MATERIAL PROVIDED:
━━━━━━━━

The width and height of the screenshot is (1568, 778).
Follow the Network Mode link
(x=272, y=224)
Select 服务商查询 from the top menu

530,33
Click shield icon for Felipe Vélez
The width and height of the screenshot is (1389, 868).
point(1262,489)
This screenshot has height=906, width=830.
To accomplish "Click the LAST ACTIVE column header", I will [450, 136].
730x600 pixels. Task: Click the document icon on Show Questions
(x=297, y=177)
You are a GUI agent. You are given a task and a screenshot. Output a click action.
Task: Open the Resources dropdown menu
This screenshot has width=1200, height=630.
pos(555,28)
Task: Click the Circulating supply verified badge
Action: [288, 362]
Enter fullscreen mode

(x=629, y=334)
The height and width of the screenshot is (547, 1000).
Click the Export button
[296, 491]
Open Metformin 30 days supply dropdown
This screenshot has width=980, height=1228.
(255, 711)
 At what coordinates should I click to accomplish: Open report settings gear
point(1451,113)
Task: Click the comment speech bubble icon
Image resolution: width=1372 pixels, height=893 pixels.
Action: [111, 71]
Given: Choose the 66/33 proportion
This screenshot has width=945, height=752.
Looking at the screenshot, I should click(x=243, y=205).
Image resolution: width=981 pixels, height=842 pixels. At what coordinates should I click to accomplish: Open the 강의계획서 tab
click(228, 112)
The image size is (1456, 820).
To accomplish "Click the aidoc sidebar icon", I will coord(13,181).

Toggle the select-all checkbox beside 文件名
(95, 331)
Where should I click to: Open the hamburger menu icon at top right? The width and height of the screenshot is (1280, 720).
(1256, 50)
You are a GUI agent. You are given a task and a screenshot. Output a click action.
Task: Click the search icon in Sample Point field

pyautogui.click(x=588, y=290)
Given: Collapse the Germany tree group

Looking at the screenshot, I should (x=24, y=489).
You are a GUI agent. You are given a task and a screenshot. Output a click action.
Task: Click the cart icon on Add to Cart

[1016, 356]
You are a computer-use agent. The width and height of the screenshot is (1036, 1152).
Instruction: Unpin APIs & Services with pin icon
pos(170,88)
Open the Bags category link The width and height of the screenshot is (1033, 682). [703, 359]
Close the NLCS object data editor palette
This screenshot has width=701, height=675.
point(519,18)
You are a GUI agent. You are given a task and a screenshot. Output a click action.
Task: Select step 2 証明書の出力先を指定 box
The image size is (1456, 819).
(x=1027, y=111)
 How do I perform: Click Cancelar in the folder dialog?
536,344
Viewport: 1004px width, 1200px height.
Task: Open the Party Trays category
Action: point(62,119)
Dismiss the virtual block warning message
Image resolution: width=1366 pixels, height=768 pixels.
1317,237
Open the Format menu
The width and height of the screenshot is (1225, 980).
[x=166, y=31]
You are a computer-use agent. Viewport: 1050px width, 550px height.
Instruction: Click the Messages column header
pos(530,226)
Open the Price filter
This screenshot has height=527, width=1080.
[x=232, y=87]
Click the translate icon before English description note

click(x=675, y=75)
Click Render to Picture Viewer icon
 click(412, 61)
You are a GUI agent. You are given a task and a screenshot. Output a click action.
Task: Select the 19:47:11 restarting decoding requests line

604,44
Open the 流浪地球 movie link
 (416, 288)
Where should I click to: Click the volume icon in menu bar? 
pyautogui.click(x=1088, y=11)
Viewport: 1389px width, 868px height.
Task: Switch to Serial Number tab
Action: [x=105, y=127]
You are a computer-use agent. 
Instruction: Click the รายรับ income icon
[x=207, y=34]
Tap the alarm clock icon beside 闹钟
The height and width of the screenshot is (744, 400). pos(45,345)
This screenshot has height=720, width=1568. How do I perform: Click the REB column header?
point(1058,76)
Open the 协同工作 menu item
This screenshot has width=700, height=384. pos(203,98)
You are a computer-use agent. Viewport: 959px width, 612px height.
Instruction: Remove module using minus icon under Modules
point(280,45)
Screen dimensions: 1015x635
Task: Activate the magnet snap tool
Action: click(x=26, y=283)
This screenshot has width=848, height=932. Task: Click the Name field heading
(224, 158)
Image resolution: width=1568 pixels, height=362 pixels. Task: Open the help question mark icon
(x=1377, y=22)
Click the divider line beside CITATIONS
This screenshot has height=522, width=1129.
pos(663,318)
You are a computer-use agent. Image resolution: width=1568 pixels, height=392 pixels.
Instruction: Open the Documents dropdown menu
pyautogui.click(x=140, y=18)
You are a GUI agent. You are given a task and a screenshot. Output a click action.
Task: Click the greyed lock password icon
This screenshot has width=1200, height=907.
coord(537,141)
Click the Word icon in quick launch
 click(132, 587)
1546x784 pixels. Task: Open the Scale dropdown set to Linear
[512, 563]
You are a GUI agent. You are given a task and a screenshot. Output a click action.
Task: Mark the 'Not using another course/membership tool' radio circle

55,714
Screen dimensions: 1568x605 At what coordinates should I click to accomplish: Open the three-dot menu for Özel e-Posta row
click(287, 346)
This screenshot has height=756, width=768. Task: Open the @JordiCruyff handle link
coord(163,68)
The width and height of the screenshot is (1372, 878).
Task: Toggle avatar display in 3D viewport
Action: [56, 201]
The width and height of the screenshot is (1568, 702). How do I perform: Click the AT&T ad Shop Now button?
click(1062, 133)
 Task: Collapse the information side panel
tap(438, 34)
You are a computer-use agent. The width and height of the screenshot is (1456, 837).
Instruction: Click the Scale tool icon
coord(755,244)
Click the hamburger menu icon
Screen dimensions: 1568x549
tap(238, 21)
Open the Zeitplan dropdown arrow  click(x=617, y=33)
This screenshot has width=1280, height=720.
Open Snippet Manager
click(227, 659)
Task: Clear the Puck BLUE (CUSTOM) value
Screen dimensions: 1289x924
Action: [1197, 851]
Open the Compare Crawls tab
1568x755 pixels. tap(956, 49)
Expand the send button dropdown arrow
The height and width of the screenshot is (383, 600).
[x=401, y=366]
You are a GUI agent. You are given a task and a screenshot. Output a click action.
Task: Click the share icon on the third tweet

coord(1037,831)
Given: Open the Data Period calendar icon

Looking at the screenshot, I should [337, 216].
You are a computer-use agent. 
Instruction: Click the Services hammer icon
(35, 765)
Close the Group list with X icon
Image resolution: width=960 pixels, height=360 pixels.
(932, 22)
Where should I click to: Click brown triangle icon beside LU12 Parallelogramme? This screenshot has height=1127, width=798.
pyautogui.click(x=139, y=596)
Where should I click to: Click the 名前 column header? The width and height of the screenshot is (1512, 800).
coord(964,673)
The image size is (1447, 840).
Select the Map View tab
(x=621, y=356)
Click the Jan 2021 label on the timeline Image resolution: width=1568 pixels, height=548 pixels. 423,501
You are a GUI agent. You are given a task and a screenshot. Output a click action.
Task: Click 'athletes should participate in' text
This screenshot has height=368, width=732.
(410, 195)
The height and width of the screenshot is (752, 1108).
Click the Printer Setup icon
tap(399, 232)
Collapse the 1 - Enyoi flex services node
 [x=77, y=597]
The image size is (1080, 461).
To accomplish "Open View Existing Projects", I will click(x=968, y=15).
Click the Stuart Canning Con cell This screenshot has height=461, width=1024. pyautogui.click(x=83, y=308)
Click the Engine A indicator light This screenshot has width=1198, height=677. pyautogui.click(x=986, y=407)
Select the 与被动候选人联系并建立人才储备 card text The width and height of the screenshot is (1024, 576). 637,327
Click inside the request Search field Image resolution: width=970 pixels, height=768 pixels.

━━━━━━━━

ASSIGNMENT:
Of all the entries above, output exactly the lines between the one holding "Where should I click to: Open" and the one holding "Dismiss the virtual block warning message", inclusive.

YOUR RESPONSE:
Where should I click to: Open the hamburger menu icon at top right? The width and height of the screenshot is (1280, 720).
(1256, 50)
You are a GUI agent. You are given a task and a screenshot. Output a click action.
Task: Click the search icon in Sample Point field

pyautogui.click(x=588, y=290)
Given: Collapse the Germany tree group

Looking at the screenshot, I should (x=24, y=489).
You are a GUI agent. You are given a task and a screenshot. Output a click action.
Task: Click the cart icon on Add to Cart

[1016, 356]
You are a computer-use agent. The width and height of the screenshot is (1036, 1152).
Instruction: Unpin APIs & Services with pin icon
pos(170,88)
Open the Bags category link The width and height of the screenshot is (1033, 682). [703, 359]
Close the NLCS object data editor palette
This screenshot has width=701, height=675.
point(519,18)
You are a GUI agent. You are given a task and a screenshot. Output a click action.
Task: Select step 2 証明書の出力先を指定 box
The image size is (1456, 819).
(x=1027, y=111)
 How do I perform: Click Cancelar in the folder dialog?
536,344
Viewport: 1004px width, 1200px height.
Task: Open the Party Trays category
Action: point(62,119)
Dismiss the virtual block warning message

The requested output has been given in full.